Directed by: Adam Mason

Premise: In 2024 the world is paralyzed by a deadly pandemic. A bike courier who is immune to the virus (K.J. Apa) romances a young woman (Sofia Carson) whose mother is ill. He races to acquire an immunity pass before his girlfriend is sent to a quarantine camp.  

What Works: Although Songbird is an original story (meaning it isn’t adapted from a preexisting intellectual property), this film fits neatly within the dystopian young adult genre. It has elements of apocalyptic adventures like The Hunger Games and teen illness dramas like Everything, Everything and Songbird ought to appeal to the young adult audience. This is primarily a love story of young people fighting to be together despite the world keeping them apart and actors K.J. Apa and Sofia Carson are an agreeable couple. The premise is inherently challenging because Apa and Carson’s characters can never actually share the same physical space. Nearly all of their interactions occur through screens but the actors and the filmmakers are nevertheless able to create an impression of intimacy between these two lovers.

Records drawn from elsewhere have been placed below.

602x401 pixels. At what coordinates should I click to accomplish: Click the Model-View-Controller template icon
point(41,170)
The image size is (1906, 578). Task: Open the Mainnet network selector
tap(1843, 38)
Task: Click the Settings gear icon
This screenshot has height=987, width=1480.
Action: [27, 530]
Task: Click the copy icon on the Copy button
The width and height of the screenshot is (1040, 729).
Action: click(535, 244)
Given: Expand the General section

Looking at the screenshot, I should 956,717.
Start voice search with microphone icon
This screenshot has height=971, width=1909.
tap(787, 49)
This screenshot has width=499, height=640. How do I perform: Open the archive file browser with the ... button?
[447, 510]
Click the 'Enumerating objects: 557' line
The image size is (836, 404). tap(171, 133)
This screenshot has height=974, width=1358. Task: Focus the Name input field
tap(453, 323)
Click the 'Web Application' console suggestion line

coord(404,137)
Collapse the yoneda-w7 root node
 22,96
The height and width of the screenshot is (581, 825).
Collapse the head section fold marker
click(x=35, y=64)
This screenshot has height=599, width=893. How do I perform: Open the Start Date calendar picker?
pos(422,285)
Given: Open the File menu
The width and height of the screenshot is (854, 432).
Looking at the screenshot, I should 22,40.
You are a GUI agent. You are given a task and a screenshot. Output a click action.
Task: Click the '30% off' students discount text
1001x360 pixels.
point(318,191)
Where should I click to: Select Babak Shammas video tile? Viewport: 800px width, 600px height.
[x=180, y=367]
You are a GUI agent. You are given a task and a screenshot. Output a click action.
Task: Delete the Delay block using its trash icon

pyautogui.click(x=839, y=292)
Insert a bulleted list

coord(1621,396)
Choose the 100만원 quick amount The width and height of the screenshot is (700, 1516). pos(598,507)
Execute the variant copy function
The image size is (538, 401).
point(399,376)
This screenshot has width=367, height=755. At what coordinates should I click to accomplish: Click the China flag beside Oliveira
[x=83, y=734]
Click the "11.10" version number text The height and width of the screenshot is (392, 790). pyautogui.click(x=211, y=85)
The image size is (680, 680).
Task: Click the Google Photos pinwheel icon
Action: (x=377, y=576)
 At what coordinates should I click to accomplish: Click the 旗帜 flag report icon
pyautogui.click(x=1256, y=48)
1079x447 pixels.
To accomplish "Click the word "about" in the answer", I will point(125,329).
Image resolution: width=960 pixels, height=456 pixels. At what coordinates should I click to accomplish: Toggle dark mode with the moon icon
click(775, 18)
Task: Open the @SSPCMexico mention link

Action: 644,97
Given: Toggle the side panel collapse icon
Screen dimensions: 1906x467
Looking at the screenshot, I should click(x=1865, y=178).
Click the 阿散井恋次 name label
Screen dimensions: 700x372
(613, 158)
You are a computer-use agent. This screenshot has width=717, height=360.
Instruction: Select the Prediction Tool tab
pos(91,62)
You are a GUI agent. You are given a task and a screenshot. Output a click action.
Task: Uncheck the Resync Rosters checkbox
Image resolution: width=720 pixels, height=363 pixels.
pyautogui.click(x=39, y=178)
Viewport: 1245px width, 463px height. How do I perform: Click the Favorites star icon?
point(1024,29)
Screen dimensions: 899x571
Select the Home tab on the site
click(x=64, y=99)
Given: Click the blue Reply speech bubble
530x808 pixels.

What Doesn’t: Songbird exploits the COVID-19 crisis. The ethics and taste of that choice are debatable but what makes it really egregious is the generic nature of this film. Songbird’s doomsday scenario is a fictionalized extension of a very real crisis but the filmmakers don’t use it to reveal anything interesting or relevant about life in a pandemic. This is a contagion movie conceived, shot, and released in the middle of a pandemic and yet the filmmakers did not think through the logistics of their premise and the world building is shoddy. In the pandemic of Songbird, the government has instituted a strict lockdown in which only the immune are allowed to leave their homes. Everyone else has been confined to their homes for months, maybe years. That creates all sorts of practical questions like how citizens are able to provide basics for themselves like food. Anyone who lived through the COVID-19 pandemic (which is everyone alive to see Songbird at the time it was released) will understand how this kind of draconian shutdown is impossible. Not that the filmmakers pay much attention to credibility or continuity. It’s established that the lockdown is enforced by martial law but non-immune characters travel around town without getting caught. Songbird’s eighty-six minute running time is crowded with several subplots including a wealthy couple (Demi Moore and Bradley Whitford) manufacturing counterfeit immunity bracelets and a wheelchair bound drone operator (Paul Walter Hauser) who strikes up a relationship with a cam model (Alexandra Daddario). These subplots are not convincing nor do they have the time and space to make a dramatic impact. The conclusion of Songbird is dumb and largely meaningless. A late reveal undermines the whole premise and the picture ends without really changing the two lovers’ circumstances.

DVD extras: Commentary track, deleted scenes, featuretes, and a music video.

Bottom Line: Songbird is a dumb ploy to cash in on the pandemic. If this is supposed to be socially relevant, the movie fails and as an apocalyptic adventure Songbird is flat and unimaginative.